A combination of manufacturing shut-downs, supply chain interruptions, and changes in availability and demand of connected products has impeded the rate of adoption of IoT in recent months.
Analyst house ABI Research said IoT connections in the fleet management and heavy transport sectors have been hardest hit by the Covid-19 slowdown. Fixed assets, digital signage, and kiosks also face huge impacts, it said, as they are driven by the entertainment and retail sectors, which have been effectively put on hold during the lockdown period.
ABI Research issued a forecast at the start of 2020 that 0.36 billion new wide-area IoT connections, on both fixed and wireless networks, will be added in the year, taking the total installed base to 1.97 billion IoT connections worldwide.
It has revised down the figure, to account for disruption to rollout activity within the 32 end markets it covers, to 0.29 billion connections, with the total base rising to 1.91 billion in the period instead. The new forecast is lower by 66 million connections in total, and by 18 percent.
Jamie Moss, research director for M2M and IoT at ABI Research, remarked: “Covid-19’s impact on the IoT is three-fold. Some applications will experience a decline in shipments during 2020, ergo a reduction in the expected growth rate to their installed base. Yet, with no intrinsic change to their desirability and utility, they will return to expected growth in subsequent years.

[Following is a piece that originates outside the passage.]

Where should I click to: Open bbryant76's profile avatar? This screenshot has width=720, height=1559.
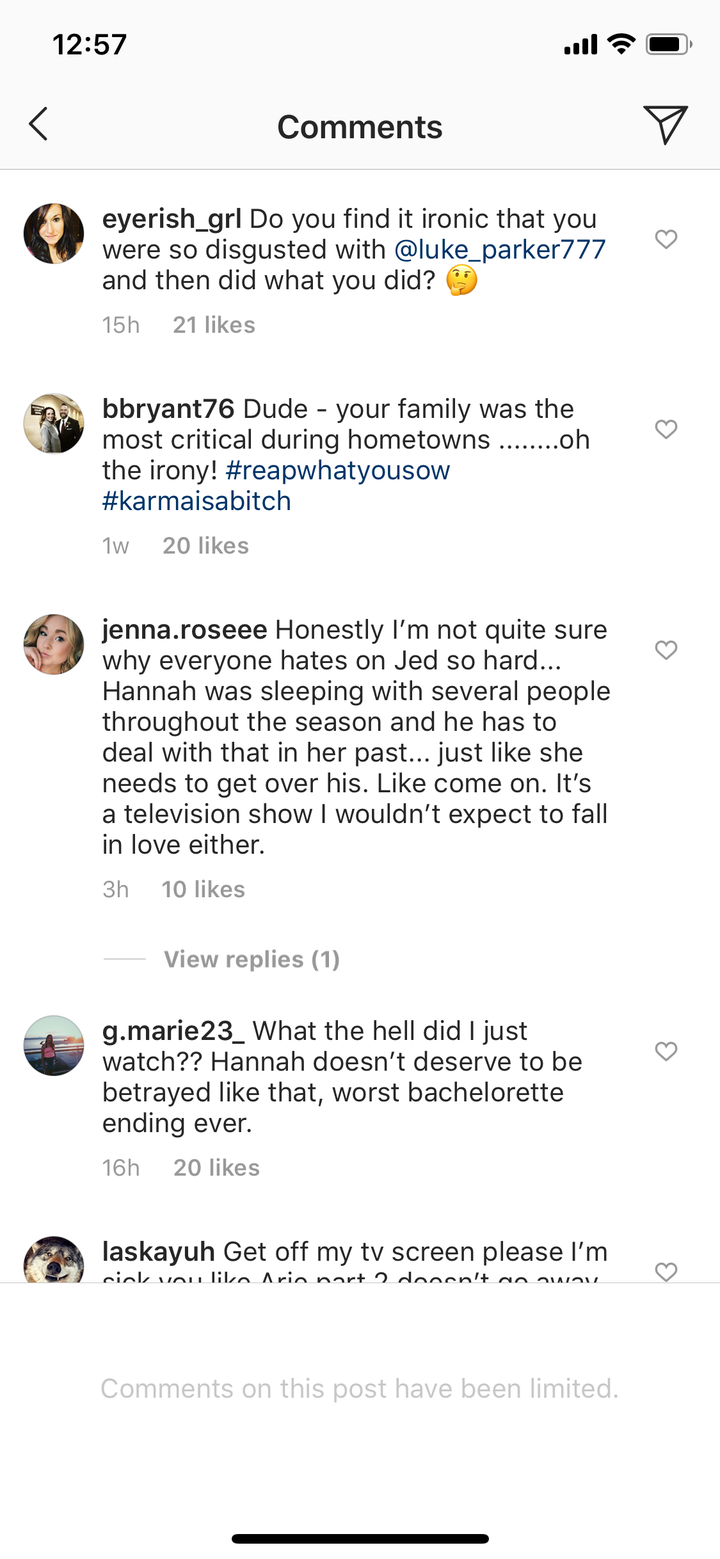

“Some will experience a temporary stall in 2020 that will be compensated by increased activity immediately after, to bring expectations back into line. While others will experience fundamental shifts in demand, both positive and negative, for years to come, as consumer and enterprise priorities shift in the light of Covid-19.”
In the consumer space, the market for connected vehicles and transportation has suffered significantly from restricted mobility during lockdown, said ABI Research. At the same time, smart home revenues will continue to rise after the pandemic, as people continue to invest the function and comfort of their living spaces.
Equally, the Covid-19 crisis will spur investment in asset tracking, inventory management, and condition-based monitoring in the longer term. Moss said the IoT market will right itself quickly, however, as low-power wide-area (LPWA) sensors and networks are commandeered by consumers and enterprises to grasp a post Covid-19 world.
He said: “To be forewarned is to be forearmed and the mass use of microcontroller-based LPWA sensors can help us make a safer world, where we can quickly respond to threats. The IoT is a market that grows naturally as and when it right for it to do so, to deliver planned results. And the need for guaranteed outcomes has never been more acute than now.”